Kanun icrasında işaret parmağımıza taktığımız bir yüzük ve onun arasına sıkıştırdığımız bir mızrap kullanıyoruz. Klasik icra bu şekilde gerçekleşse de modern kanun icrasında tüm parmaklarımızı aktif olarak kullanıyoruz. Hem icracı hem öğretmen olmamdan dolayı uzun yıllardır kanunun öğretilmesi ve yaygınlaştırılması konusunda yoğun bir çaba sarf ediyorum. Türkiye’de yaşadığım dönemde farklı yaş gruplarından çok sayıda öğrencim oldu. Kanuna ilgi duyan herkesin mutlaka kendisine bu şansı tanıması gerektiğini düşünüyorum. Konser vermek üzere gittiğim ülkelerde yabancıların kanuna çok yoğun ilgisi olduğu hep dikkatimi çekerdi. Bundan dolayı da Amerika’da yaşamaya başladığım andan itibaren kanunu tanıtmak ve öğretmek için kolları sıvadım. Küçük tanıtım konserleri yaptım. Ayrıca üniversitelerde özel etkinliklerde sahneye çıktım. Tamamen gönüllü olarak başlattığım bu çalışmalardaki amacım, kanunun ve müziğimizin farklı kültürlerden gelen insanlara ulaşmasını sağlamaktı. Bu anlamda yaptığımız kanun derslerimizde çok iyi yol kat eden öğrencilerim var. Zaman içerisinde daha da ileri seviyeye gelerek onlarla birlikte önemli bir günde bir konser vermek üzere hazırlıklarımıza devam ediyoruz. Bu derslerin devamlılığı ve öğrencilerin çalışmaları neticesinde uzun vadede kanunu kendi müzik kültürlerinin içerisine sokarak, kendi ülkelerinde de bu anlamda çalışmalar gerçekleştirebileceklerine inanıyorum.
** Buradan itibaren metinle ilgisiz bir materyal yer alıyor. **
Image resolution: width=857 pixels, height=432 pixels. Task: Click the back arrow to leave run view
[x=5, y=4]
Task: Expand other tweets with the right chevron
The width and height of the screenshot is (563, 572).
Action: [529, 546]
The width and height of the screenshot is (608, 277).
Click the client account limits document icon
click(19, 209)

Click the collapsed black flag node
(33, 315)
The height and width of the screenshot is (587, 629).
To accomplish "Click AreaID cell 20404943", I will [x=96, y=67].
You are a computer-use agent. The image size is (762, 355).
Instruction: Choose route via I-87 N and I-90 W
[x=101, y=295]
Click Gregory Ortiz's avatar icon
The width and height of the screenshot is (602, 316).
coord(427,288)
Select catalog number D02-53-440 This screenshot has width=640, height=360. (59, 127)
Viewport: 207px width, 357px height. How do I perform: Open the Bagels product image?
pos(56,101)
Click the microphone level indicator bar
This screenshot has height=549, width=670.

Amerika’da nasıl karşılıyor insanlar, sesini ilk kez duyduklarında kanunu?
Kanunun çok ilgi gören bir müzik aleti olduğunu net şekilde söyleyebilirim. İnsanlar ilk duyduklarında yakınıma gelip incelemeye başlıyorlar. Fotoğraf çekmek, video çekmek ve soru sormak istiyorlar. Sorular öncelikle müzik aletinin adını öğrenmek için oluyor. Hatta kendi kültürlerinde yer alan ya da farklı bir ülkede karşılaştıkları bir enstrüman olduğunu sananlar olabiliyor. “Bu zihter mi, arp mı, koto mu, santur mu?” gibi sorularla karşılaşıyorum. Amerika’ya ilk geldiğimde, bir kütüphanede düzenlenen etkinlikte sahne almıştım. Programda sürpriz olarak Beethoven’ın “Für Elise” parçasını kanunla çalmayı planladım. Parçayı çalmaya başladığımda, bu tanıdık melodiyi kanundan dinleyen seyirciler arasında kısa süreli bir şaşkınlık oldu. Yıllardır piyanodan dinlemeye alıştığımız bu eserin, kanunun kadim tınısıyla buluşması salondaki atmosferi adeta büyülü bir hale büründürmüştü. Son notalar süzülüp havada asılı kaldığında herkes sessizce nefesini tutmuştu ve ardından büyük bir alkış fırtınası koptu. Konserden sonra yanıma yaşlı bir hanımefendi geldi. Kendisi uzun yıllar piyano çaldığını ve çok sayıda ülkede konserler verdiğini söyleyerek bana bir albümünü hediye etti. “Yıllarca sahnede çaldığım bir eseri piyanoya da benzer özellikleri olan bu güzel enstrümandan dinlemek çok keyifliydi” dedi. Ardından birlikte fotoğraflar çektirdik. O an, kanunun sadece bir enstrüman değil, kültürleri bir araya getiren evrensel bir müzik aleti olduğunu bir kez daha hissettim.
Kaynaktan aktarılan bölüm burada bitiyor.